Mira variables are pulsating stars displaying periodic photometric and radial-velocity variations on timescales of order of months. They represent the final evolutionary stage of low- to intermediate-mass stars, and understanding their variability is critical to several applications, from constraining stellar models to characterizing the stellar-wind-mediated injection of nucleosynthesis products in the interstellar medium. Moreover, Mira variables follow a period-luminosity relation which is a promising distance indicator, possibly key to alleviate the Hubble tension.
Mira variables occur in two types, oxygen- and carbon-rich, depending on the relative abundance of these two elements at their surface. They have drastically different photometric and spectroscopic features, and any astrophysical application of these stars requires being able to accurately classify their chemical type. Customarily, this can either be done by spectroscopy, or by combining optical and near-infrared photometry. Both approaches have severe limitations, as the former can only be applied to limited samples of stars, and the latter relies on multi-epoch observations with wide spectral coverage, typically requiring multiple observational facilities.
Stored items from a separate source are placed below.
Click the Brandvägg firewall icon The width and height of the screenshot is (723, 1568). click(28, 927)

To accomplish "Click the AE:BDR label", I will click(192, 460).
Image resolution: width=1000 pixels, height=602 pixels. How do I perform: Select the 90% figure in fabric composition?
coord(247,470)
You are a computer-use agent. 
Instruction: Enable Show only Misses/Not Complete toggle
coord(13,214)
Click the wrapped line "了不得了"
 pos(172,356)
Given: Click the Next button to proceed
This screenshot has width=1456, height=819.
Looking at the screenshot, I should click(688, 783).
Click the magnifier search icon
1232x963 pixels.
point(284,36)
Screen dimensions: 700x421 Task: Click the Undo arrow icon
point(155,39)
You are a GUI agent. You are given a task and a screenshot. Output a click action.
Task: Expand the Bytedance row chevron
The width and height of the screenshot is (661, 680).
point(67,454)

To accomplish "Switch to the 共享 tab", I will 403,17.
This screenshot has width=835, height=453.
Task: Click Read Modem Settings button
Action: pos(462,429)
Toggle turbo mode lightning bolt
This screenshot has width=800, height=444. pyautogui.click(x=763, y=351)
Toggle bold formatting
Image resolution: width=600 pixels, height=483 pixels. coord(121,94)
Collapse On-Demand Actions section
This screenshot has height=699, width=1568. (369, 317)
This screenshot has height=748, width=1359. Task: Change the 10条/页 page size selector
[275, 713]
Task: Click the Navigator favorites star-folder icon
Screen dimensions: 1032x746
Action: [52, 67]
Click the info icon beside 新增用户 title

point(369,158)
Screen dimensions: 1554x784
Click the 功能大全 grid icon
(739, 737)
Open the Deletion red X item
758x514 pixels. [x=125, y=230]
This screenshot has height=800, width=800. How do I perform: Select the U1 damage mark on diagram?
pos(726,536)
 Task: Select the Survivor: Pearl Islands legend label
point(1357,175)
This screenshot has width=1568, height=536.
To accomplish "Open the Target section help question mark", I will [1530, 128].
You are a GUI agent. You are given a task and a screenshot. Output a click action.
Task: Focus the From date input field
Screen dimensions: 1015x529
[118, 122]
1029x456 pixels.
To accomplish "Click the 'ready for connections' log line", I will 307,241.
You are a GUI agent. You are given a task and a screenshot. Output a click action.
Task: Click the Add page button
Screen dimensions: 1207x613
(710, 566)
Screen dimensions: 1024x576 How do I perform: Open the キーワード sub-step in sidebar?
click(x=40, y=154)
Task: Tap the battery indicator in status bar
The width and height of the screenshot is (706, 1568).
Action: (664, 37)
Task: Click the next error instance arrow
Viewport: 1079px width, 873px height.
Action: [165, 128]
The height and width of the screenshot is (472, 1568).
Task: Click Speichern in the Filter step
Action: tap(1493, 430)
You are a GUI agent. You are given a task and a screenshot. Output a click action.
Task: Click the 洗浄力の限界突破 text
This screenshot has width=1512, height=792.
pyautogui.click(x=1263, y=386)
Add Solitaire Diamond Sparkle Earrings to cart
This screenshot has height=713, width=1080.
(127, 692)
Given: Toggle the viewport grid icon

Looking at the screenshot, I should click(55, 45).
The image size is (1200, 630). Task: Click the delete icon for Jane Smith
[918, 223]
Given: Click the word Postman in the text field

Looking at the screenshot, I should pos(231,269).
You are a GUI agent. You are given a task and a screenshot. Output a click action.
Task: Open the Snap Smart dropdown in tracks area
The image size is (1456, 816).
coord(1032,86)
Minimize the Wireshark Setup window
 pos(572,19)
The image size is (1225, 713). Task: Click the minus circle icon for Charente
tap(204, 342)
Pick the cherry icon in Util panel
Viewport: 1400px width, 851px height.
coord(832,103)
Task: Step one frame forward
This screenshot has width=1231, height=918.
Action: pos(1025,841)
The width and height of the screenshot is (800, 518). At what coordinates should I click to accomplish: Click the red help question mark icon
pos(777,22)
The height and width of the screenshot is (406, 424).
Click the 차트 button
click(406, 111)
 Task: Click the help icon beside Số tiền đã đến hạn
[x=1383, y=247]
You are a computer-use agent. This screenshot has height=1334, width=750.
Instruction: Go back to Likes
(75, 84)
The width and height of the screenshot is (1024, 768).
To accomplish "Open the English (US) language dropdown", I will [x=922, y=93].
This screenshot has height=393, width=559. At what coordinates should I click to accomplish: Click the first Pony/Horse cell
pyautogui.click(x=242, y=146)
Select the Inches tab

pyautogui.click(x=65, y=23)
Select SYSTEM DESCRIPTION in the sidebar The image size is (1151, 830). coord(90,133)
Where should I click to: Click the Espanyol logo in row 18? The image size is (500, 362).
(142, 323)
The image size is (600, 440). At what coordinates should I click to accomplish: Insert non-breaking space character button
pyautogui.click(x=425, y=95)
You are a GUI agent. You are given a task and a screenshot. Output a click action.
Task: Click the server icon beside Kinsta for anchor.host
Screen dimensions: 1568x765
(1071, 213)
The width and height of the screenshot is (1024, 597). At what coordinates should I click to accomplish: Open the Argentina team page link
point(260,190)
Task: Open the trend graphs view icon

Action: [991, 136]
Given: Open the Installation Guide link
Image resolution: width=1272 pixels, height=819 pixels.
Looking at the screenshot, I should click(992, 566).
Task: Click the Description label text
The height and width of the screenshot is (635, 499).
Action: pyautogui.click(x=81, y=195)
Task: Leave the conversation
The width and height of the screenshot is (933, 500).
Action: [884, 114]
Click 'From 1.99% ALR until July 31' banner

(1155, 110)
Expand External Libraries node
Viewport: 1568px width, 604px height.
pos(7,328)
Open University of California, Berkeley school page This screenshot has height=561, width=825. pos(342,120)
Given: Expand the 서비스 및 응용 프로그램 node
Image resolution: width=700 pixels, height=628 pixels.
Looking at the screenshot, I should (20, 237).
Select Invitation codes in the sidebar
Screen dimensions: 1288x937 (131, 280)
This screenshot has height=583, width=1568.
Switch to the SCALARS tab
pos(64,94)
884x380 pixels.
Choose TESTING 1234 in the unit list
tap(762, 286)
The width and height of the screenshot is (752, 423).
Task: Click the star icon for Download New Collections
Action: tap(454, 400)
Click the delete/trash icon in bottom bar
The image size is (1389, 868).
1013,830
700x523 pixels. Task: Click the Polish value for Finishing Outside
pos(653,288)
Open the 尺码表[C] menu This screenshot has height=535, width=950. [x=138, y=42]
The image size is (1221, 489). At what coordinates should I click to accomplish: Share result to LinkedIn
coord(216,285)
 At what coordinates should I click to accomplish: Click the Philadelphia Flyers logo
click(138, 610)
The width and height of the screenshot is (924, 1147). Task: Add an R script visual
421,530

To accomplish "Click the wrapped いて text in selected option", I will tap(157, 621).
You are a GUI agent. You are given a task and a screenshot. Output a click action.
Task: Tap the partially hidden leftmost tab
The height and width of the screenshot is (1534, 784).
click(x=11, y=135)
Currently, a wealth of multi-epoch photometric observations of Miras exists at optical wavelengths, with data availability expected to increase exponentially due to ongoing and upcoming time-domain observational surveys. We explored the potential of using machine learning and deep learning algorithms to classify O- and C-rich Miras based on single-band photometric time series. Specifically, we considered several algorithms: Random Forest, XGBoost, and Support Vector Machine, applied to features extracted from Mira light curves using Fourier decomposition, as well as a Convolutional Neural Network (CNN) trained directly on 2D “images” generated from Mira light curves in the phase-magnitude plane. To the best of our knowledge, this is the first application of this method (typically used to classify photographs based on their content) to the characterization of highly-evolved pulsating stars.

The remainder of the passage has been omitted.